Materials provided Start Marker

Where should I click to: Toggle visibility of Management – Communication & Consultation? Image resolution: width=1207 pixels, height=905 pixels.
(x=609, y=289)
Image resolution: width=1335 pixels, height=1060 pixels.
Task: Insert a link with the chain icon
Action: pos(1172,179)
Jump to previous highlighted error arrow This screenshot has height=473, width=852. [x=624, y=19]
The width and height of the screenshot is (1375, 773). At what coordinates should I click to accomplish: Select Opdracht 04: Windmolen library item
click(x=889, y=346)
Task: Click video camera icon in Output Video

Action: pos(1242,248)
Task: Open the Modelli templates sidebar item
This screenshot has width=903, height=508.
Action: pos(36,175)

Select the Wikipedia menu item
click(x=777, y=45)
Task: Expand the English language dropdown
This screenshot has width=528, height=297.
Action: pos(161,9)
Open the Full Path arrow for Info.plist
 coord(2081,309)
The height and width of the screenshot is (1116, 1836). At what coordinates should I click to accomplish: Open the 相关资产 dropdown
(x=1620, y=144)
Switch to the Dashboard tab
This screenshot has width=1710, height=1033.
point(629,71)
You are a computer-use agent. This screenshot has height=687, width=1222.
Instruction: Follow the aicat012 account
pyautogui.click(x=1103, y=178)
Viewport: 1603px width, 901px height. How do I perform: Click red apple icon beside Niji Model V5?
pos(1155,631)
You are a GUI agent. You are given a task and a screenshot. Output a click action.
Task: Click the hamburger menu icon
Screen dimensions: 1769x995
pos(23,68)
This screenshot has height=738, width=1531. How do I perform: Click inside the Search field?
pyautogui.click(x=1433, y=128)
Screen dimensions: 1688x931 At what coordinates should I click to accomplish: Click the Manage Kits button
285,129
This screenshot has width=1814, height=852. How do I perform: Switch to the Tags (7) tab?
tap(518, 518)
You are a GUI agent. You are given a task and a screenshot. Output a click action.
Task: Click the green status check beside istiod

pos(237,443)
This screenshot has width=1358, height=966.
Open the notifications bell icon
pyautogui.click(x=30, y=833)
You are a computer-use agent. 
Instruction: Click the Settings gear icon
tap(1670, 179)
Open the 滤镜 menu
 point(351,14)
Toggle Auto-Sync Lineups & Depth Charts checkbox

Materials provided End Marker

**Work instructions**
The entries above are to be retyped exactly.

**Result of the task**
Where should I click to: Toggle visibility of Management – Communication & Consultation? Image resolution: width=1207 pixels, height=905 pixels.
(x=609, y=289)
Image resolution: width=1335 pixels, height=1060 pixels.
Task: Insert a link with the chain icon
Action: pos(1172,179)
Jump to previous highlighted error arrow This screenshot has height=473, width=852. [x=624, y=19]
The width and height of the screenshot is (1375, 773). At what coordinates should I click to accomplish: Select Opdracht 04: Windmolen library item
click(x=889, y=346)
Task: Click video camera icon in Output Video

Action: pos(1242,248)
Task: Open the Modelli templates sidebar item
This screenshot has width=903, height=508.
Action: pos(36,175)

Select the Wikipedia menu item
click(x=777, y=45)
Task: Expand the English language dropdown
This screenshot has width=528, height=297.
Action: pos(161,9)
Open the Full Path arrow for Info.plist
 coord(2081,309)
The height and width of the screenshot is (1116, 1836). At what coordinates should I click to accomplish: Open the 相关资产 dropdown
(x=1620, y=144)
Switch to the Dashboard tab
This screenshot has width=1710, height=1033.
point(629,71)
You are a computer-use agent. This screenshot has height=687, width=1222.
Instruction: Follow the aicat012 account
pyautogui.click(x=1103, y=178)
Viewport: 1603px width, 901px height. How do I perform: Click red apple icon beside Niji Model V5?
pos(1155,631)
You are a GUI agent. You are given a task and a screenshot. Output a click action.
Task: Click the hamburger menu icon
Screen dimensions: 1769x995
pos(23,68)
This screenshot has height=738, width=1531. How do I perform: Click inside the Search field?
pyautogui.click(x=1433, y=128)
Screen dimensions: 1688x931 At what coordinates should I click to accomplish: Click the Manage Kits button
285,129
This screenshot has width=1814, height=852. How do I perform: Switch to the Tags (7) tab?
tap(518, 518)
You are a GUI agent. You are given a task and a screenshot. Output a click action.
Task: Click the green status check beside istiod

pos(237,443)
This screenshot has width=1358, height=966.
Open the notifications bell icon
pyautogui.click(x=30, y=833)
You are a computer-use agent. 
Instruction: Click the Settings gear icon
tap(1670, 179)
Open the 滤镜 menu
 point(351,14)
Toggle Auto-Sync Lineups & Depth Charts checkbox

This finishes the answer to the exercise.